_PROVIDED RECORDS_.
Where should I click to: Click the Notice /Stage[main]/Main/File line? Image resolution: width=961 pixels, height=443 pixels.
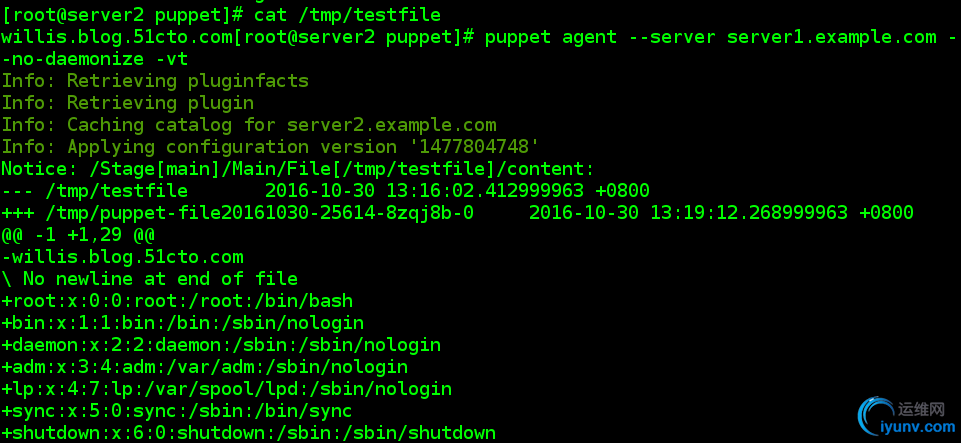(298, 169)
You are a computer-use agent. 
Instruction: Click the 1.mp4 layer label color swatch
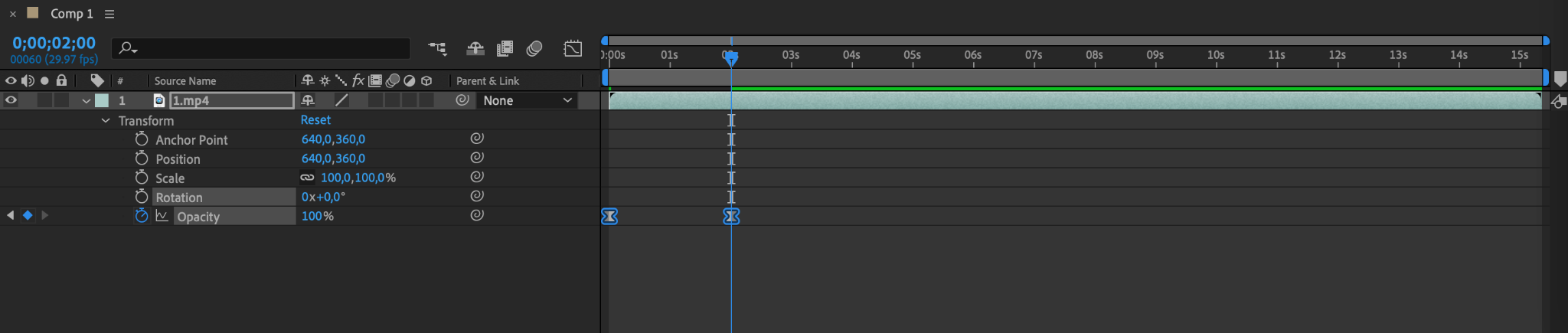point(101,100)
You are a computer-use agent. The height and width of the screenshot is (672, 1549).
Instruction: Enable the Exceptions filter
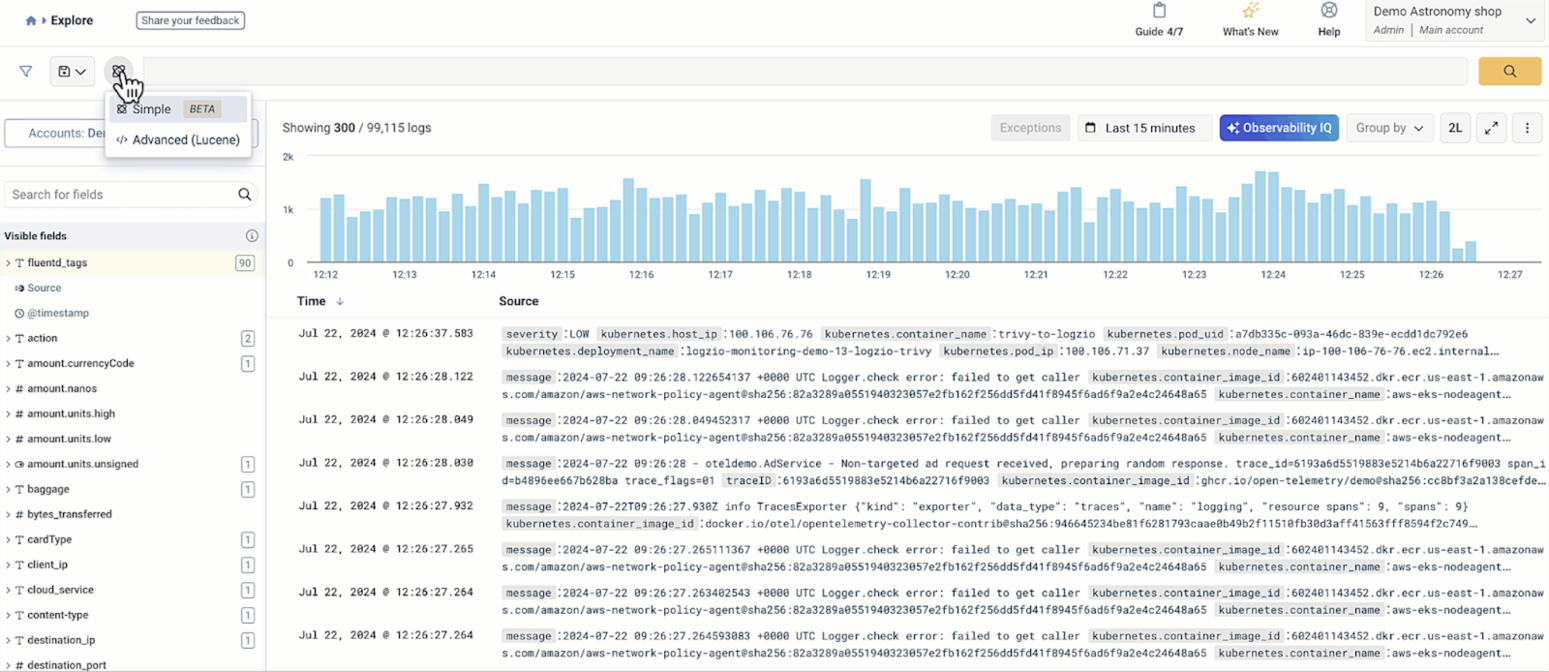coord(1029,128)
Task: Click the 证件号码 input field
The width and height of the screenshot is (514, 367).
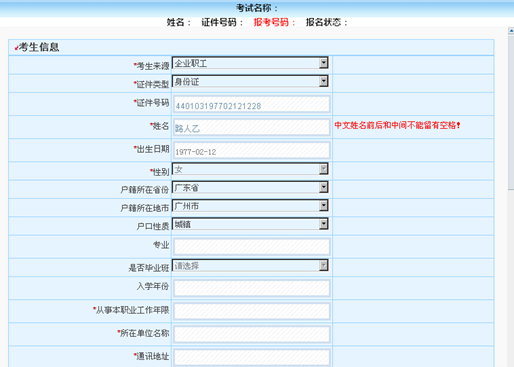Action: click(x=252, y=104)
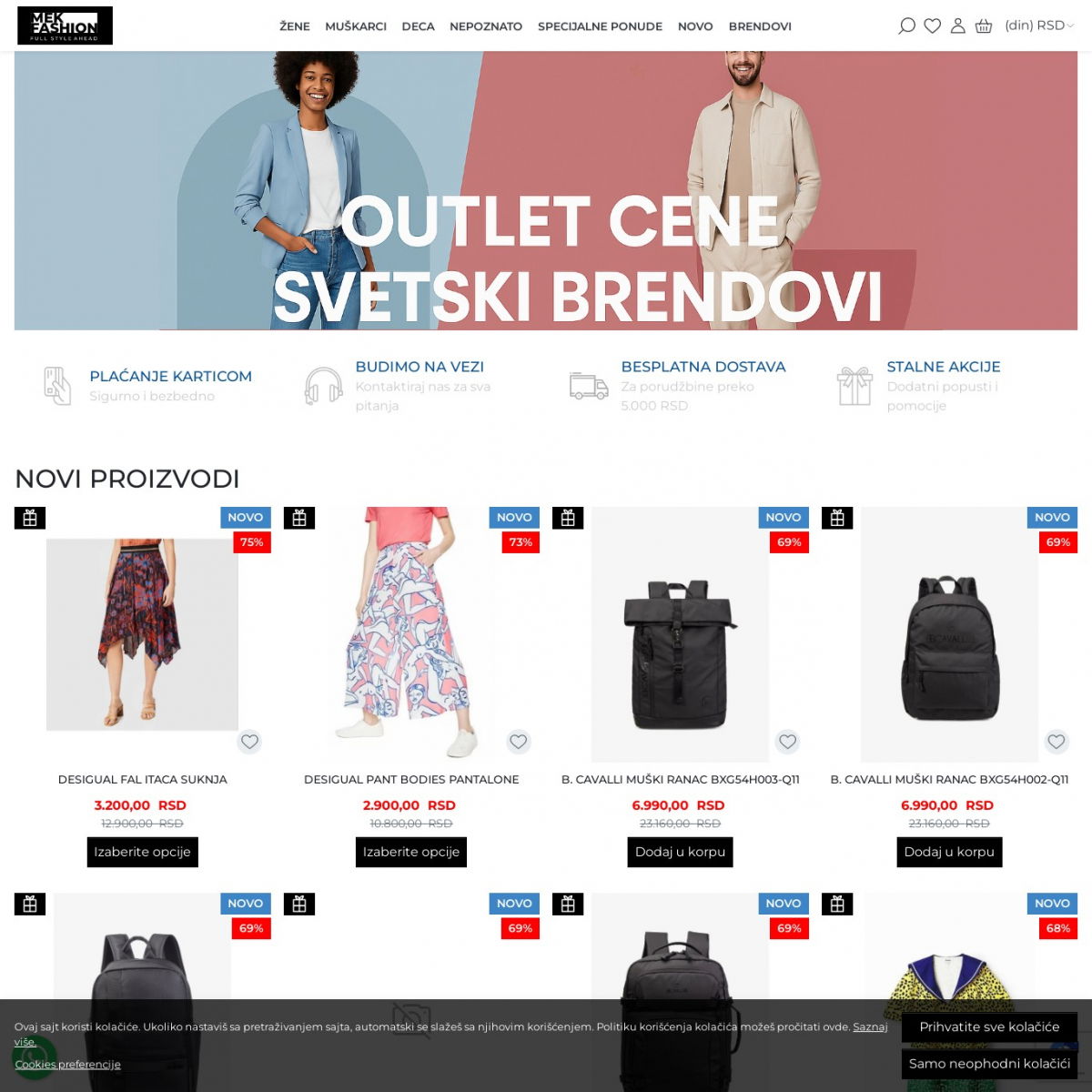The width and height of the screenshot is (1092, 1092).
Task: Toggle favorite heart on Desigual Pant Bodies
Action: click(x=519, y=742)
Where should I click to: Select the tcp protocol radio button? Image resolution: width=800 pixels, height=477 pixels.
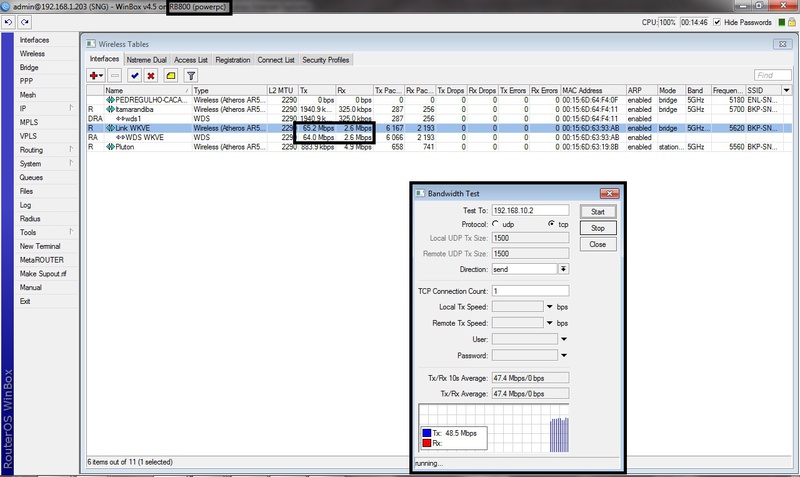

_WHAT IS BEING ASKED_.
Copy out every line of the items above word for word, but leave out the pictures.

_EXERCISE RESPONSE_.
Where should I click to: Click the Notice /Stage[main]/Main/File line? Image resolution: width=961 pixels, height=443 pixels.
(298, 169)
You are a computer-use agent. 
Instruction: Click the 1.mp4 layer label color swatch
point(101,100)
You are a computer-use agent. The height and width of the screenshot is (672, 1549).
Instruction: Enable the Exceptions filter
coord(1029,128)
Task: Click the 证件号码 input field
The width and height of the screenshot is (514, 367).
Action: click(x=252, y=104)
The width and height of the screenshot is (1092, 1092).
Task: Toggle favorite heart on Desigual Pant Bodies
Action: click(x=519, y=742)
Where should I click to: Select the tcp protocol radio button? Image resolution: width=800 pixels, height=477 pixels.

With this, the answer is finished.